By the early twentieth century, the body of common law governing brokers as agents was well developed. The broker, acting as an agent, was held to a fiduciary standard and was prohibited from self-dealing, acting for conflicting interests, bucketing orders, trading against customer orders, obtaining secret profits, and hypothecating customers’ securities in excessive amounts — all familiar concepts under modern securities law. Under common law, however, a broker acting as principal for his own account, such as a dealer or other vendor, was by definition not an agent and owed no fiduciary duty to the customer. The parties, acting principal to principal as buyer and seller, were regarded as being in an adverse contractual relationship in which agency principles did not apply.

Cheryl Goss Weiss, A Review of the Historic Foundations of Broker-Dealer Liability for Breach of Fiduciary Duty, 23 J. CORP. L. 65, 66 (1997) (providing a summary of the historical development of brokers and dealers before the ’33 and ’34 securities acts).

[xvi] The fact that stockbrokers were known to be fiduciaries at an early time in the history of the securities industry (when acting as brokers and not acting as dealers) should not come as a surprise. To a degree it is simply an extension of the laws of agency. One might then surmise that, if the broker provides personalized investment advice, then a logical extension of the principles of agency dictates that the fiduciary duties of the agent also extend to those advisory functions, as the scope of the agency has been thus expanded. See RESTATEMENT (THIRD) OF AGENCY § 1.01 cmt. e (2006) (“Any agent has power over the principal’s interests to a greater or lesser degree. This determines the scope in which fiduciary duty operates.”).

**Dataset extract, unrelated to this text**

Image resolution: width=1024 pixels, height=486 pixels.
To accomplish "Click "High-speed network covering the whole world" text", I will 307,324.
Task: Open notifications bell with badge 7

[xvii] In the 1934 case of Birch v. Arnold, in a case which did not appear to involve the exercise of discretion by a broker, the relationship between a client and her stockbroker was found to be a fiduciary relationship, as it was one of trust and confidence. As the court stated:

She had great confidence in his honesty, business ability, skill and experience in investments, and his general business capacity; that she trusted him; that he had influence with her in advising her as to investments; that she was ignorant of the commercial value of the securities he talked to her about; and that she had come to believe that he was very friendly with her and interested in helping her. He expected and invited her to have absolute confidence in him, and gave her to understand that she might safely apply to him for advice and counsel as to investments … She unquestionably had it in her power to give orders to the defendants which the defendants would have had to obey. In fact, however, every investment and every sale she made was made by her in reliance on the statements and advice of Arnold and she really exercised no independent judgment whatever. She relied wholly on him. [Emphasis added.]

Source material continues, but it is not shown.